- **Problem to work on**: Check every line of the data below for the word "Privacy", then give only the number of lines that have it.

------------------------

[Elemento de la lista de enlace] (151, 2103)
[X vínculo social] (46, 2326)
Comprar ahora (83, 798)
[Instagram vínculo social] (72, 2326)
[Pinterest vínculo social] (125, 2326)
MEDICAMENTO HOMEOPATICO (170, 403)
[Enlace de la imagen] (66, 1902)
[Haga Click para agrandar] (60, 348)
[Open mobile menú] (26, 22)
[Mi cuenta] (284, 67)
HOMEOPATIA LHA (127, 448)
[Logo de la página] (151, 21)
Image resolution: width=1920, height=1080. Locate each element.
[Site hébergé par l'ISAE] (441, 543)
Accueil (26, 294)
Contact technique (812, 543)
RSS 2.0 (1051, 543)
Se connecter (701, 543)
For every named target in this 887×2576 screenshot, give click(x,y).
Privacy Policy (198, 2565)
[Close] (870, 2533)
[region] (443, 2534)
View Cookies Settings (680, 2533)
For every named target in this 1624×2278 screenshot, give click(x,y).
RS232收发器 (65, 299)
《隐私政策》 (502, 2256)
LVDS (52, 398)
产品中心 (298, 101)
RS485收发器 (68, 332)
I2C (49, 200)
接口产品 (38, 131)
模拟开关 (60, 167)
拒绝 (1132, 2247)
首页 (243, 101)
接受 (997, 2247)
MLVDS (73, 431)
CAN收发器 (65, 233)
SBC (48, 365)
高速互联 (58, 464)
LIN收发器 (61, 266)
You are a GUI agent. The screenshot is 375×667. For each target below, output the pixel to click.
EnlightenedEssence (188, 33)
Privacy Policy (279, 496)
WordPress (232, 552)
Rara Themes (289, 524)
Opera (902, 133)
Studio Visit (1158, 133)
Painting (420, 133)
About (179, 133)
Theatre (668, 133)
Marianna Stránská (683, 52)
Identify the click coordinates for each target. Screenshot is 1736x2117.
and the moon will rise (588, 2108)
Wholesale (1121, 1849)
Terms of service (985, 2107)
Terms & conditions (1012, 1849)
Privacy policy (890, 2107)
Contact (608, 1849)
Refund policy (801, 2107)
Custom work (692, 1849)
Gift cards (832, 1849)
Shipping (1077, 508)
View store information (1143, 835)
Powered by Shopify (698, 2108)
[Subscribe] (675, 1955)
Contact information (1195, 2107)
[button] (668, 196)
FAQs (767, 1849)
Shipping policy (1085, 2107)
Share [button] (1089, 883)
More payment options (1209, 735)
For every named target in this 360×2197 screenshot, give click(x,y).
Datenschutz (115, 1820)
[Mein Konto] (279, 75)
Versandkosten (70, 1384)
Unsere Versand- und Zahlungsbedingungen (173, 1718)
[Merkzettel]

------------------------

- **Completed exercise**: 3